How to Write Alt Text for Accessibility: Step by Step Guide
An accessible website yields all sorts of benefits for a business, and there are a variety of considerations to be made when ensuring that your website meets accessibility standards. A critical factor in a successfully accessible website is alt text.
Alt text, or alternative text, is the text that you can use to provide descriptions for non-text content. Buckle up as we head forward and discuss the best practices for alt text regarding accessibility.
Understand the Value
First and foremost, you need to understand why you include alt text to apply it correctly. Alt text aims to provide descriptions and context for images and icons to visually or cognitively impaired users who cross your site and utilize screen reading technology. Since they’re unable to see or process the images themselves, alt text that accurately conveys what’s happening in those images allows them to understand what’s depicted and why it’s important.
Although accessibility is one of the primary functions of alternative text, it’s not the only one. Alt text will appear if an image on your page fails to load or if the user has blocked images. It can also be a factor for search engines, as they assess the content on your page and its purpose.
Learn the Logistics
In most website builders and content management systems, clicking on an image in an editor will produce an image optimization option where you can create and edit the alt text for that image.
For a more detailed roadmap to guide you as you add alt text to your site, here are step-by-step guides for some of the most common website builders:
Unsure of which builder is right for your business? We can help.
Consider the Content
Now that we know how to write alt text, it’s time to discuss what to write. Good alternative text should be concise, descriptive, and contextual to drive success.
Alternative text should ideally stay within 140 characters. You can omit terms like “image of...”, “graph depicting...”, and “link to...” because a screen reader will automatically recognize these characteristics and provide that information before reading the alt text.
Since alt text exists to describe images and add value to users with accessibility needs, there’s no need to add alt text to purely decorative images. Alt-text is essential for images or non-text content that add value to the user’s experience and understanding.
Be as specific as you can while remaining concise! To ensure that the descriptive aspect of your alt text is on the right track, you can practice by having a friend or coworker sit next to you and close their eyes as you read them your proposed alt text for an image. Have them open their eyes and let you know whether or not the actual image is accurate to what they had visualized as a result of your alt text description.
The descriptive aspect of your alt text only drives you forward if it’s descriptive within the context of the page and the intended purpose of that image.

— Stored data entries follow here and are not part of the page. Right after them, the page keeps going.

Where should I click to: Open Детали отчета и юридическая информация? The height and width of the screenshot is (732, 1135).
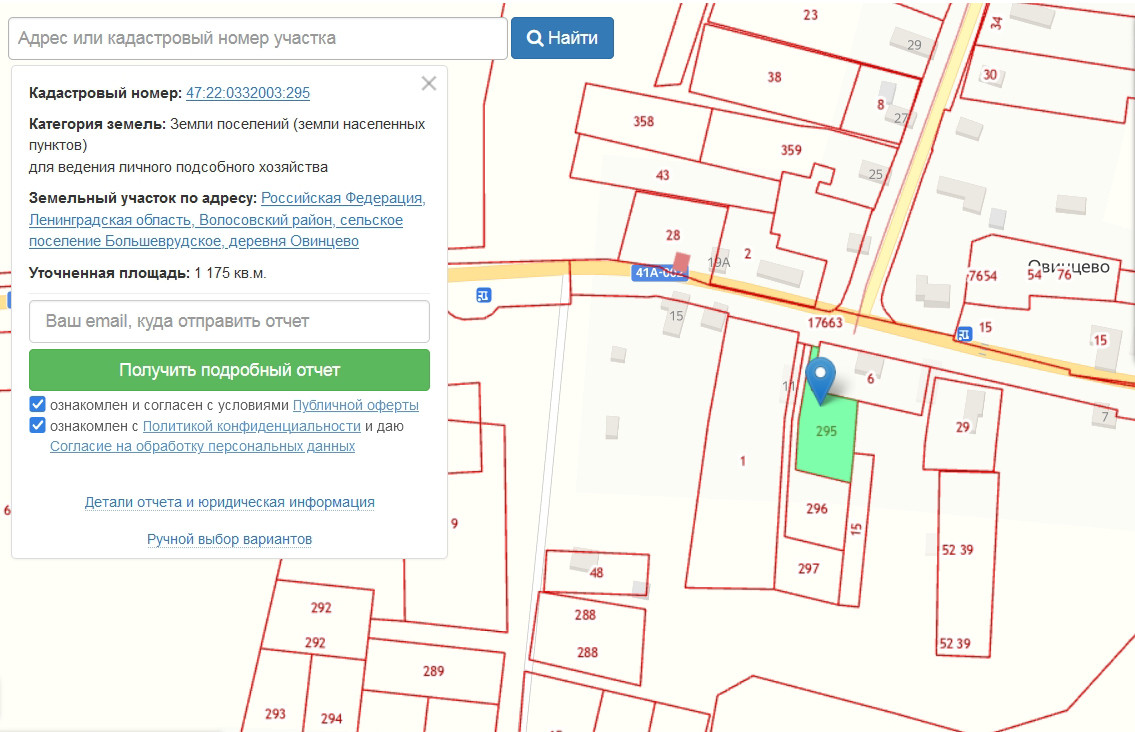click(x=229, y=502)
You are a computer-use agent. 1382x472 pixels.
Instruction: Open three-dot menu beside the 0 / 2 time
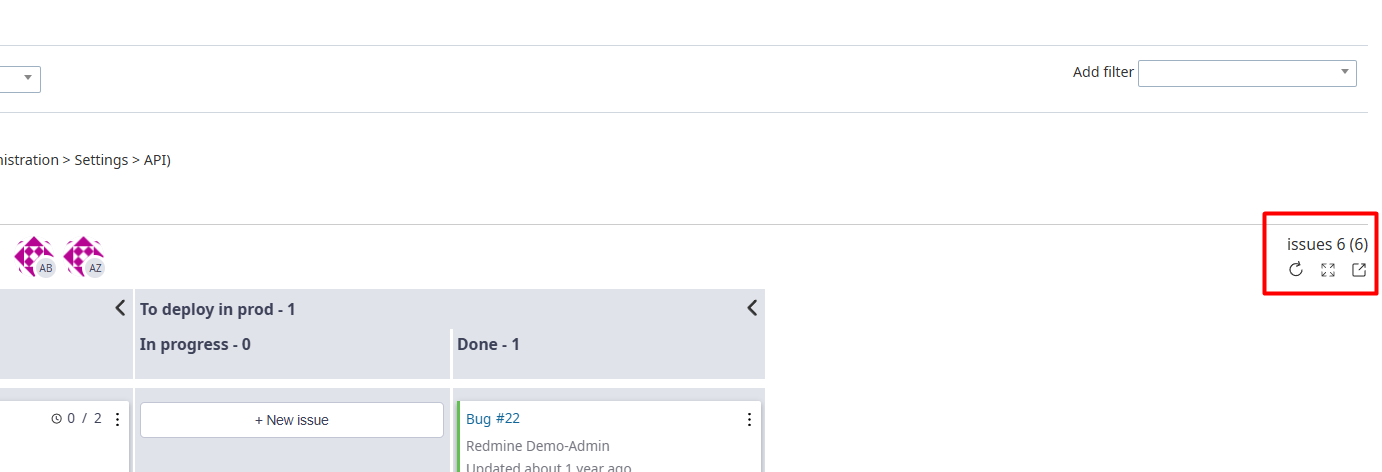click(x=117, y=419)
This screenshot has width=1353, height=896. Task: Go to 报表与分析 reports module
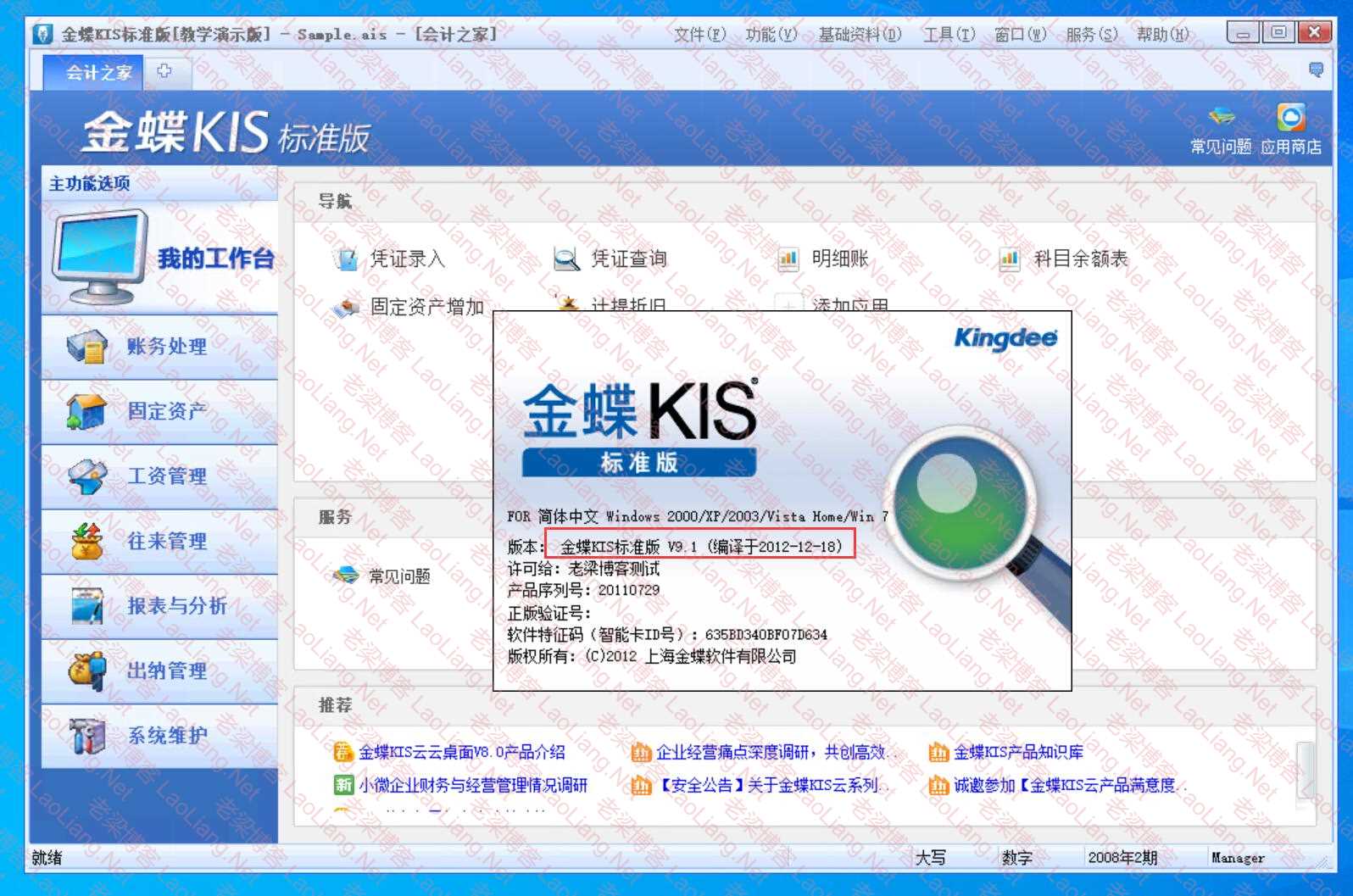coord(176,606)
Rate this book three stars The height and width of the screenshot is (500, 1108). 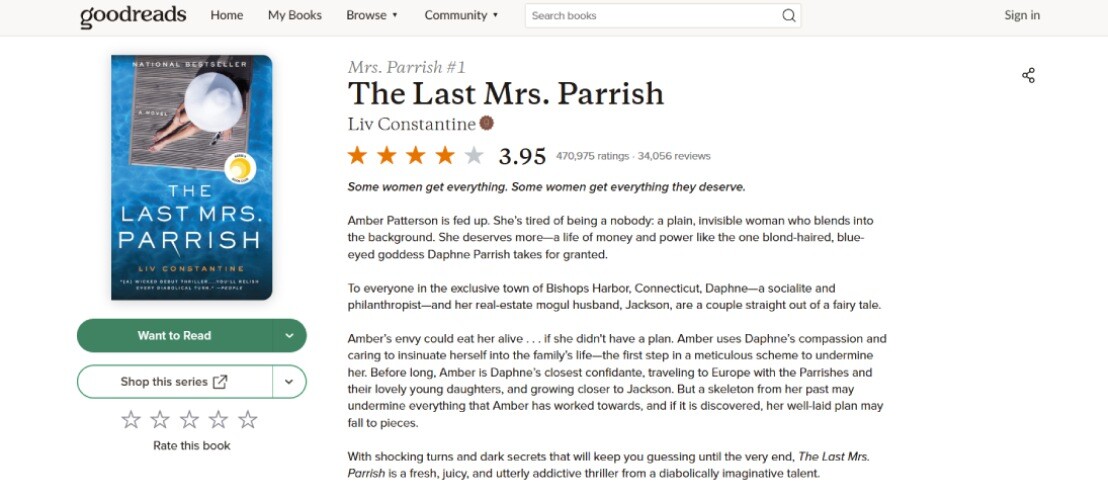189,420
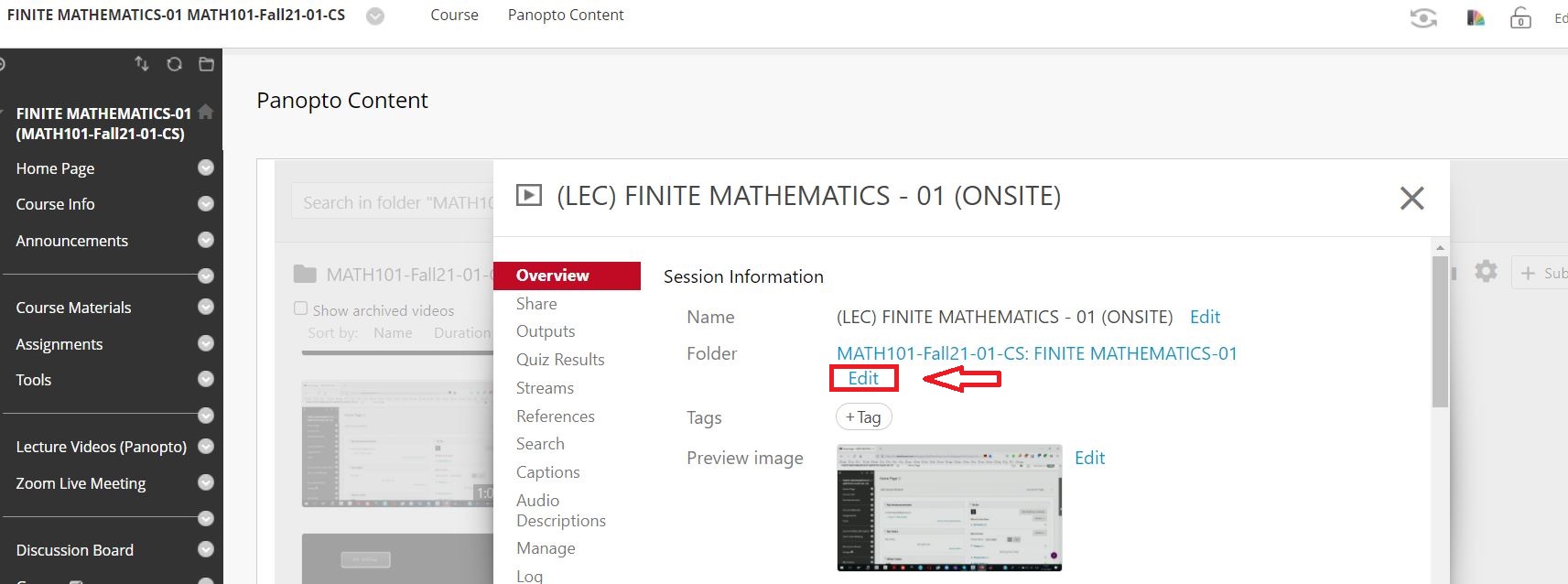Click the student preview eye icon
Screen dimensions: 1568x584
[x=1423, y=17]
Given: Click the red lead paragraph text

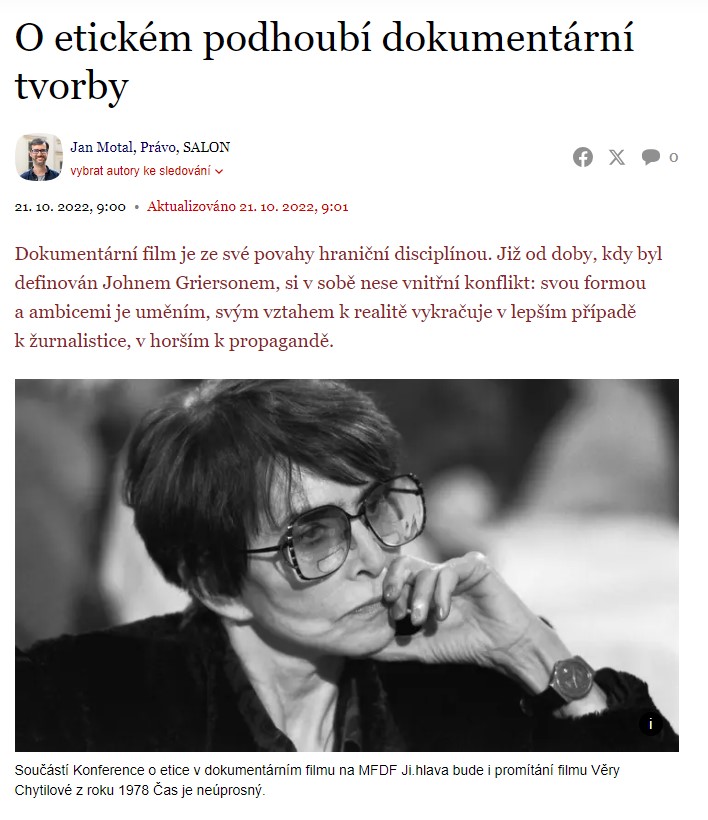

For example, let’s say you have a blog on your website discussing Canada’s Olympic games performance. A section of this blog explains Max Parrot’s inspiring story of overcoming cancer to go on and win the gold medal in the men’s snowboard slopestyle event in Beijing in the 2022 winter games. The blog features a photograph of his performance at the event.
Alt text that reads “athlete gripping snowboard during flip” is descriptive, but does it relate to the context? “Max Parrot upside down while flipping in Olympic snowboard slopestyle event” is just as descriptive, but it also provides the context that makes it relevant to the viewers in the first place. Plus, contextual descriptions do wonders for the SEO aspect of alt text.